WRITTEN TASK :: Copy out the records again, from the line with "The image size is (723, 385)." up to and including the line with "Action: click(191, 140)", without changing anything.

TASK INPUTS ::
##########

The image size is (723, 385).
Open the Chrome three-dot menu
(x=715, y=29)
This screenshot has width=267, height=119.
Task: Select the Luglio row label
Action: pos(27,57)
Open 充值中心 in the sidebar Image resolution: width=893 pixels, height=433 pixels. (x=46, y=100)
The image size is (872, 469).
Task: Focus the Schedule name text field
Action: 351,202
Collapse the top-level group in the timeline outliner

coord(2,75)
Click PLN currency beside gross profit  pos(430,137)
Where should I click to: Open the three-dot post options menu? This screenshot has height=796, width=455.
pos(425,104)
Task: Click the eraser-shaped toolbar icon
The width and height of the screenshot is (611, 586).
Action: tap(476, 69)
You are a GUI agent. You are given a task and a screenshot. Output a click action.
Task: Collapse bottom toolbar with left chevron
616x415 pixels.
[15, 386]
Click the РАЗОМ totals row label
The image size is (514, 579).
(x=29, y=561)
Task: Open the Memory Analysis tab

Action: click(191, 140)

##########

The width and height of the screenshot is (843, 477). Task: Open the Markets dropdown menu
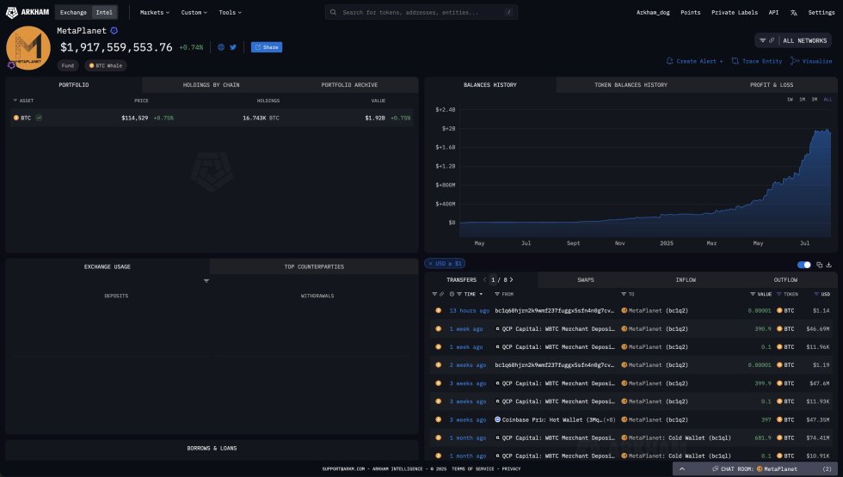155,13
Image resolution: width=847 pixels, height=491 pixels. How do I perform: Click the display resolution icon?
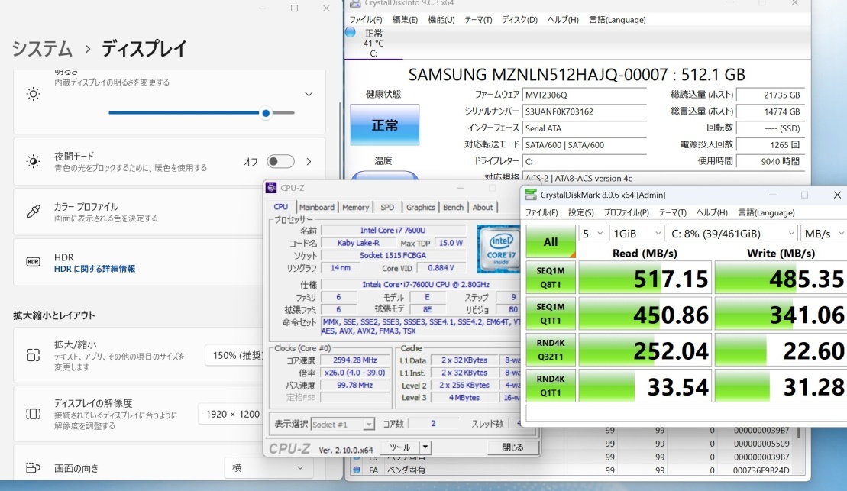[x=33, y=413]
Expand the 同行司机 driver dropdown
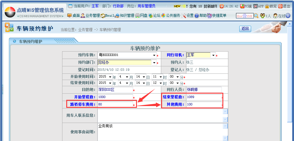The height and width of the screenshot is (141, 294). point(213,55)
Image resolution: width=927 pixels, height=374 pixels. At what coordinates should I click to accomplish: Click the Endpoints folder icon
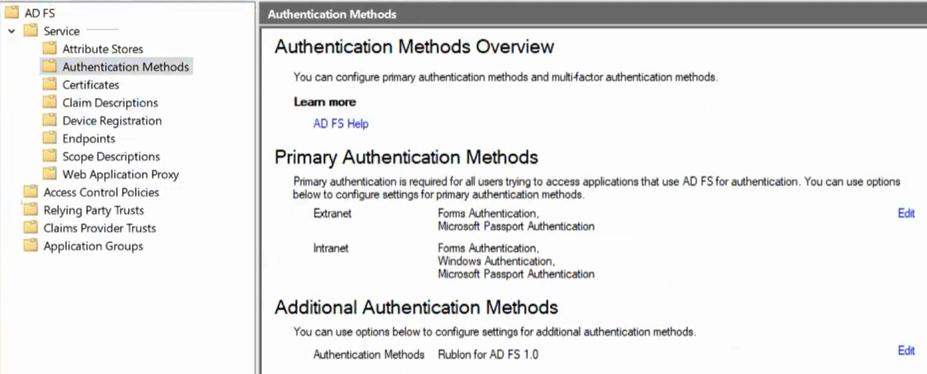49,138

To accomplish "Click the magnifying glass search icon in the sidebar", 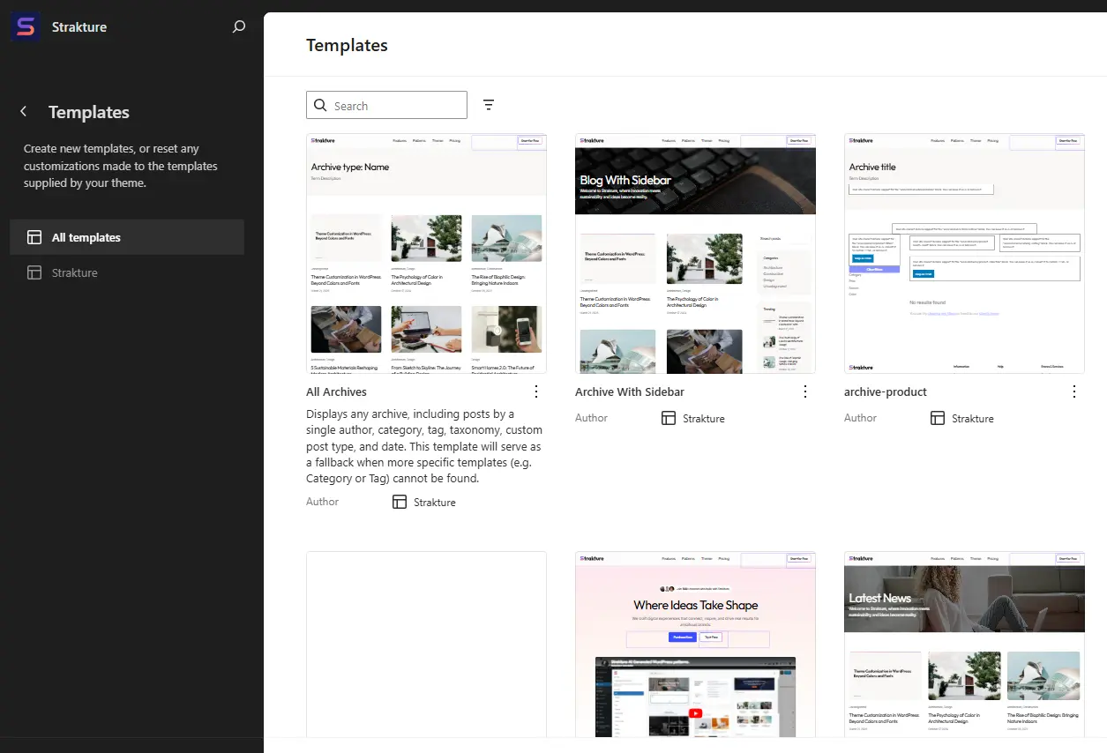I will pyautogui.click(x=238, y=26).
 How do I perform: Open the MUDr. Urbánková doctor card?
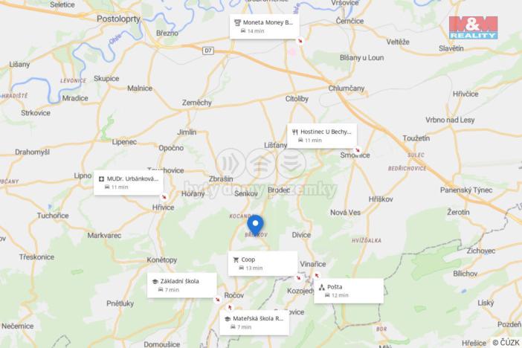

##########

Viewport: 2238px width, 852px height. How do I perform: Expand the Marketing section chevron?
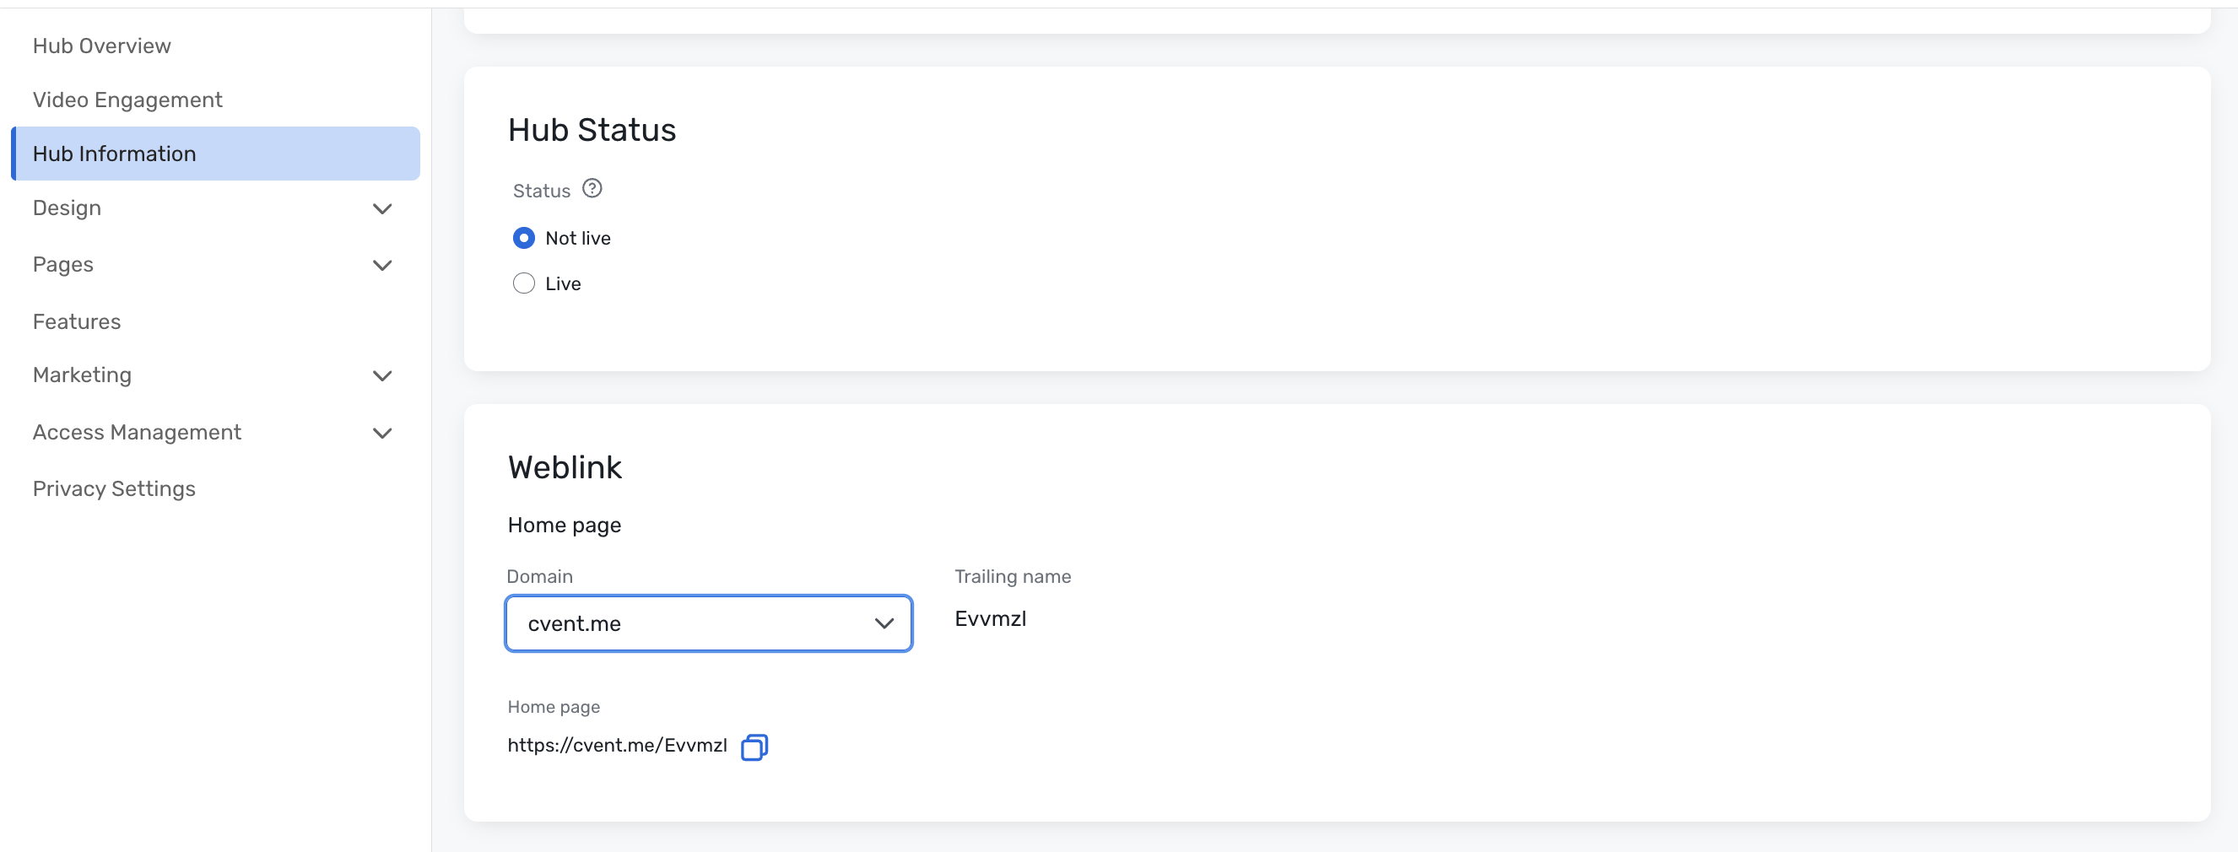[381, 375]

##########

COMPLETE ANSWER ::
The image size is (723, 385).
Open the Chrome three-dot menu
(x=715, y=29)
This screenshot has width=267, height=119.
Task: Select the Luglio row label
Action: pos(27,57)
Open 充值中心 in the sidebar Image resolution: width=893 pixels, height=433 pixels. (x=46, y=100)
The image size is (872, 469).
Task: Focus the Schedule name text field
Action: 351,202
Collapse the top-level group in the timeline outliner

coord(2,75)
Click PLN currency beside gross profit  pos(430,137)
Where should I click to: Open the three-dot post options menu? This screenshot has height=796, width=455.
pos(425,104)
Task: Click the eraser-shaped toolbar icon
The width and height of the screenshot is (611, 586).
Action: tap(476, 69)
You are a GUI agent. You are given a task and a screenshot. Output a click action.
Task: Collapse bottom toolbar with left chevron
616x415 pixels.
[15, 386]
Click the РАЗОМ totals row label
The image size is (514, 579).
(x=29, y=561)
Task: Open the Memory Analysis tab

Action: click(191, 140)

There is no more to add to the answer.